Statistical significance よりも Clinical significance を

一緒に研究室を立ち上げてくれた6年生にはずっと言い続けてきたことがあります。一つ目は、集団に対して効くか効かないかには私はあまり興味はなく、目の前の人に効くか効かないのかを知りたいということ。二つ目は、P値にこだわってはいけない、ということです。これらは自分の臨床現場での拙い経験に基づく信念です。医療現場では、目の前の患者さんにとっては、今から使う薬が多くの人々(集団)に効くという事はどうでもよくて自分に効くか効かないかが知りたいし重要だからです。効くか効かないかの評価は、量的研究の世界では多くの場合統計学が用いられstatistical significance (統計学的有意性)の検定が行われます。例えば、予め決めておいた評価項目について、薬を使った集団と使わなかった集団を比較して、使った集団の方が評価項目のスコアや数値が概ね良ければ、その薬は有効である可能性があると判断します。しかし実際にはどちらの集団にも効いた人(薬を使わない集団で効くことをプラセボ効果といいます)と効かなかった人がいるため、確率論の世界になり、両者の評価項目に差がついたのはたまたま(偶然)なのか、そうではないのかを判断するために検定が使われ一般的にP<0.05だと有意な(偶然ではなく味のる)差であるとされます。昔から研究者は、自分の研究で P値が0.05未満になれば大喜びし、0.05以上になればがっかりするという傾向がありました。今年(2019)のNature 567巻305-7に「Retire statistical significance」と題するコメントが掲載されました。P<0.05か否かで全てを決めるのは危険、という内容です。2016年にもアメリカ統計協会から「P値や統計学的有意性は、効果の大きさや結果の重要性を意味しない」ことを明記した声明が出ています。私も岡大病院で頻繁に新薬説明会に立会っていますが、治験でstatistical significanceな結果が出たのはわかるが、その差は、果たして患者さんの症状を大きく改善したり、予後に影響する差、すなわちclinical significance(臨床的な意義)のあるものかを尋ねるようにしています。高額な医療費を支払い副作用も強く苦しむ可能性が高いのに臨床的効果が大きくなければ、患者さんは決してハッピーではないからです。
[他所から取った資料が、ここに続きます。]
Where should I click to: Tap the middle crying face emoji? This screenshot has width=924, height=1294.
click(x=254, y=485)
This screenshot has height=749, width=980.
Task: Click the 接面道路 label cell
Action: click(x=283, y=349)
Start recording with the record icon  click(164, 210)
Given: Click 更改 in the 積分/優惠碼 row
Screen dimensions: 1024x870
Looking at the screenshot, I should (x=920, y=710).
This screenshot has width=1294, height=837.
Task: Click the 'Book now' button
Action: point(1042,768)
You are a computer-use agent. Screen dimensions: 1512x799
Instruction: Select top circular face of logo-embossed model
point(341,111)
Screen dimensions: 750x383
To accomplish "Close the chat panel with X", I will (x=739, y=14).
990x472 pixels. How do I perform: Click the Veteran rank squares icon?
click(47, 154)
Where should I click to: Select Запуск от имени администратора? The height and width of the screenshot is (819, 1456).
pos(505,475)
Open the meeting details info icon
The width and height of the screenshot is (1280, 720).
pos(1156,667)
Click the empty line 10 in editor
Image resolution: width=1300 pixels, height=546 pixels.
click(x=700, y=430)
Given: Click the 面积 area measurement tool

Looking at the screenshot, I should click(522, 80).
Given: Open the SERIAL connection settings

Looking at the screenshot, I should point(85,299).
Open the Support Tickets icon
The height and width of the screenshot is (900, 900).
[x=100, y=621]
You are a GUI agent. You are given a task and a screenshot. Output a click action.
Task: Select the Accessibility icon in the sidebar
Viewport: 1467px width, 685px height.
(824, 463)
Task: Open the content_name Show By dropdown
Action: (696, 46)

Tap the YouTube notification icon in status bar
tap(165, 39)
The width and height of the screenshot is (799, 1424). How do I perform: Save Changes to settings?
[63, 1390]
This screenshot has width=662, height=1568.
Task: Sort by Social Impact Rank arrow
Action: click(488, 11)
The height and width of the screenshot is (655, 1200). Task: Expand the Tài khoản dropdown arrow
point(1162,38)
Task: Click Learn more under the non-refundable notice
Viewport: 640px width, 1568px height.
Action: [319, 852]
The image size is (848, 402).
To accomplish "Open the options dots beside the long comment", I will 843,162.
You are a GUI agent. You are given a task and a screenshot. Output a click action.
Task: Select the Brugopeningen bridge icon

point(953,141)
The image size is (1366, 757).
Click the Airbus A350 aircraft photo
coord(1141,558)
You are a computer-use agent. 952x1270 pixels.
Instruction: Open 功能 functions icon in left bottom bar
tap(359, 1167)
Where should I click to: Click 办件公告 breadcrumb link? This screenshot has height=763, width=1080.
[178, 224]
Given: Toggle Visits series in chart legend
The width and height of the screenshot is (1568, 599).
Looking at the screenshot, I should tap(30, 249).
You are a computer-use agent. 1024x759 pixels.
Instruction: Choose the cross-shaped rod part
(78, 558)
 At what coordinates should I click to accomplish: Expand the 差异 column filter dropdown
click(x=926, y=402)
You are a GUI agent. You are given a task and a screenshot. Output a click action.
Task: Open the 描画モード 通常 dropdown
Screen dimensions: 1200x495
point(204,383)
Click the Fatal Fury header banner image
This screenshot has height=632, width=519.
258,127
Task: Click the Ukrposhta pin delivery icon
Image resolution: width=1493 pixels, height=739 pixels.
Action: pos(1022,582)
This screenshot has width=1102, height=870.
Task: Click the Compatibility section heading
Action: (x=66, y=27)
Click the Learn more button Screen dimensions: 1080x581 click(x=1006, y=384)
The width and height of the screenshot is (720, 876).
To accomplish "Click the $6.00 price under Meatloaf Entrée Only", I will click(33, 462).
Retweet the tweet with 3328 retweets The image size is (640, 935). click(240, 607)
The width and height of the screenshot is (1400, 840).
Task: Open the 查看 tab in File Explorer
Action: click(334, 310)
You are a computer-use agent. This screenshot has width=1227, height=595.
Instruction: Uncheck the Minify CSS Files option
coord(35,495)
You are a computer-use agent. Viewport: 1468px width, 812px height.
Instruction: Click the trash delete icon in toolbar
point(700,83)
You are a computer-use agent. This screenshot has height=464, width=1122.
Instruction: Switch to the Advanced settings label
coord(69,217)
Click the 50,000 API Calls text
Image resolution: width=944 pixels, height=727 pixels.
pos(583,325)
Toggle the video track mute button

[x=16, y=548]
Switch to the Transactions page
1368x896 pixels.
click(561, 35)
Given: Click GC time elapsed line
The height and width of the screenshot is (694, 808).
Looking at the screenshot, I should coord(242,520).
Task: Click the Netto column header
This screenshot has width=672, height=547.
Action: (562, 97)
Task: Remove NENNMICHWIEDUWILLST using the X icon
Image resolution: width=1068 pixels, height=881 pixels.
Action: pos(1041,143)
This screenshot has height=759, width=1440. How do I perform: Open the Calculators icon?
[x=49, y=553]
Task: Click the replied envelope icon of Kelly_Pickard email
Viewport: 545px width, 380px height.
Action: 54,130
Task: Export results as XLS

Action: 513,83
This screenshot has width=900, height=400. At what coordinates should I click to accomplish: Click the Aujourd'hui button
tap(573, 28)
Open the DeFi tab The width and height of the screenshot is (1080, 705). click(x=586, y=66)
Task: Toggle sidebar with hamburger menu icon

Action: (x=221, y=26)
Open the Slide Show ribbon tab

 先週19日に6年生の卒論発表会が終わりました(アルバムに様子を掲載)。研究の方法も一緒に考え、一から作ってきてくれた彼らがもうすぐ巣立っていくと思うと少し寂しい思いもありますが、当研究室から初めての卒業生となりますので嬉しく誇らしくもあります。上述した内容を含めてここで学んだことを社会に出て医療の現場で役立ててもらえたら主宰者として一番の喜びです。